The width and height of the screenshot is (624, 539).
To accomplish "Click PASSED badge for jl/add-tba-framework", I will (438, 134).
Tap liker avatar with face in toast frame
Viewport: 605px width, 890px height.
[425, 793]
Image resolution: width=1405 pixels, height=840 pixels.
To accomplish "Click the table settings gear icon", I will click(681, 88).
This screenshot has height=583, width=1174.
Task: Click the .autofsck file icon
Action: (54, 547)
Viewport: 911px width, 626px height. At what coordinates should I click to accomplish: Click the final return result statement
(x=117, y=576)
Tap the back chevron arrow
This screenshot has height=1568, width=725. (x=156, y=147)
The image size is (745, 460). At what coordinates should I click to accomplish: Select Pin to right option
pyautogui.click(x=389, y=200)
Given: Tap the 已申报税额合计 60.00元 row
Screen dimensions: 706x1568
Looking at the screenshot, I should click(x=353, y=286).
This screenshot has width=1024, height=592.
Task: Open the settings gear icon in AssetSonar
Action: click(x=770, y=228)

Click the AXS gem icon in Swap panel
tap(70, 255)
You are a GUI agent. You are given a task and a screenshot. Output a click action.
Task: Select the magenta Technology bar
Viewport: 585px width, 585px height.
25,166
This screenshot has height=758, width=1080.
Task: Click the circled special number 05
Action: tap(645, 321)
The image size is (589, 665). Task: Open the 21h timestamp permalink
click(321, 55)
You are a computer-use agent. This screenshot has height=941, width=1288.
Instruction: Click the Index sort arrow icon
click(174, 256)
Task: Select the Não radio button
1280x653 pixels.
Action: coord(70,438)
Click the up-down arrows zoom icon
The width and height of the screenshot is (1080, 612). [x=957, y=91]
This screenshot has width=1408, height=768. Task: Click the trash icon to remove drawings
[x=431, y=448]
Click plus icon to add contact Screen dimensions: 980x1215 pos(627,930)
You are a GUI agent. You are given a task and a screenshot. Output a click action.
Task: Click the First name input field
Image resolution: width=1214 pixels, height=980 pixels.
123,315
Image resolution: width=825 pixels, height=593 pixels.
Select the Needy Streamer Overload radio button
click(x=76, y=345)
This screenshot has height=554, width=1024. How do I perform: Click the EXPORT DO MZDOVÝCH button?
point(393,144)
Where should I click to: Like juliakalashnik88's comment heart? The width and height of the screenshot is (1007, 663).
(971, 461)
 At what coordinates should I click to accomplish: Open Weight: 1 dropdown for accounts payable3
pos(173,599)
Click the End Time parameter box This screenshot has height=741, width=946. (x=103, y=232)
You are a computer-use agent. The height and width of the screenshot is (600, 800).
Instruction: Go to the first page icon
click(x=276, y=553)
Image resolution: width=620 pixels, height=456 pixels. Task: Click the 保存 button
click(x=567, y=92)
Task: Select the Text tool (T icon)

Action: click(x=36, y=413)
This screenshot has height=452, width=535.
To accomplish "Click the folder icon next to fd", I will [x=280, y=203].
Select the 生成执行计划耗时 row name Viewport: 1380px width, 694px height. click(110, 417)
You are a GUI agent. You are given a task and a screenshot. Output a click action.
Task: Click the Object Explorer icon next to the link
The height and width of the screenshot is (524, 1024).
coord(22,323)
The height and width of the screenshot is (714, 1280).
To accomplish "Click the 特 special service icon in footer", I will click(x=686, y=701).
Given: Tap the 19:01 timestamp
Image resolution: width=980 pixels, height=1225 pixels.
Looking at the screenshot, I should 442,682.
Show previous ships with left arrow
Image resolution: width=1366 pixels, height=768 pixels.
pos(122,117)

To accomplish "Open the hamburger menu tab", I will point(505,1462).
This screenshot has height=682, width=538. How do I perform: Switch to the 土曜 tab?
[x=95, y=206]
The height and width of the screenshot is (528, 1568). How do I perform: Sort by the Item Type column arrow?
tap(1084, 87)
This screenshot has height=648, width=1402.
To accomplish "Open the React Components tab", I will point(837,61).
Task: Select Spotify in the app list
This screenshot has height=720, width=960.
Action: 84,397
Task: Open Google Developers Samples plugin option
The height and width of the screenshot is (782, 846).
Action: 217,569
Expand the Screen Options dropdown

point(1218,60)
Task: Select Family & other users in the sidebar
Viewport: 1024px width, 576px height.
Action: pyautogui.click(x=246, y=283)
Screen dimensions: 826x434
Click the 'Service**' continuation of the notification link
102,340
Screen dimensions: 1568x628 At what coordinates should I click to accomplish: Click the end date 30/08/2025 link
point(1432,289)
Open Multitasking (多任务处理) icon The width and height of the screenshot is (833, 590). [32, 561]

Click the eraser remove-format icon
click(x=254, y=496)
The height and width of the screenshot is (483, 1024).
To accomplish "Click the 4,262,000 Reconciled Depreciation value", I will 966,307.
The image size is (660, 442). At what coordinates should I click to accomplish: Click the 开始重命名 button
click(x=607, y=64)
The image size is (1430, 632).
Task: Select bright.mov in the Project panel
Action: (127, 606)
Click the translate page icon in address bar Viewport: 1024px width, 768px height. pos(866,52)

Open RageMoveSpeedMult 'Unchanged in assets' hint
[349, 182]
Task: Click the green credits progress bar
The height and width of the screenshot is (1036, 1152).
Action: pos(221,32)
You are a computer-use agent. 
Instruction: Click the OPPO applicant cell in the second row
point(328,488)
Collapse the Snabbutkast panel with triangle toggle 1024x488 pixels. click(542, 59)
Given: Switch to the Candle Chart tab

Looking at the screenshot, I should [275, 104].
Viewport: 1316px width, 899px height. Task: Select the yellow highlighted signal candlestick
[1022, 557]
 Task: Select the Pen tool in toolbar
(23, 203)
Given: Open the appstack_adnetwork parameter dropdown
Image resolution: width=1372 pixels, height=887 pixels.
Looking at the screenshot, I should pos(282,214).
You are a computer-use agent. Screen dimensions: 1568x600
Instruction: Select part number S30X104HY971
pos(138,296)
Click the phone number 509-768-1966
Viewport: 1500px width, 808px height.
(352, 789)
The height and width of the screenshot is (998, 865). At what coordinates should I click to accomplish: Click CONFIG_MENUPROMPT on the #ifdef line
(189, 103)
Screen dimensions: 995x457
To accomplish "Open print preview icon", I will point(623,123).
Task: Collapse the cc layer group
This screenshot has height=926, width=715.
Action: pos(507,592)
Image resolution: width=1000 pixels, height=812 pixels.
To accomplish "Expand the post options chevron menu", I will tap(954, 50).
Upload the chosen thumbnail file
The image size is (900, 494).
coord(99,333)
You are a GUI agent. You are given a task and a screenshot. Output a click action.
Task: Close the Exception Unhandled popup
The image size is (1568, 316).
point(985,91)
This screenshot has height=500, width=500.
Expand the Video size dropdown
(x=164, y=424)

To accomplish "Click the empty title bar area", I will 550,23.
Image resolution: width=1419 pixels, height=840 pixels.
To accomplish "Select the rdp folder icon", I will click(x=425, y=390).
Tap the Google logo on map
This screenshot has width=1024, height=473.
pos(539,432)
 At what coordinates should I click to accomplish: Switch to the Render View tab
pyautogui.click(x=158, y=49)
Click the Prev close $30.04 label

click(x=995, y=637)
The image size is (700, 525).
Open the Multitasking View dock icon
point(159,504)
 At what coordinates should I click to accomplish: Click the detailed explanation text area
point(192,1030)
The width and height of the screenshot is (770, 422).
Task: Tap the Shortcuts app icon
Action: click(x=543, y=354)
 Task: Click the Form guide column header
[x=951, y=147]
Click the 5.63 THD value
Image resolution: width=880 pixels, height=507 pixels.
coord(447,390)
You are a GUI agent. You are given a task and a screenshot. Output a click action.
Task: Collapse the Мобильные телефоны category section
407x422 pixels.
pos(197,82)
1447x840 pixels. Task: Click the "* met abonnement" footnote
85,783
:::::
§ Required action
Wherever a line in the entries holds "parameter", copy that line.

§ Result of the task
Click the End Time parameter box This screenshot has height=741, width=946. (x=103, y=232)
Given: Open the appstack_adnetwork parameter dropdown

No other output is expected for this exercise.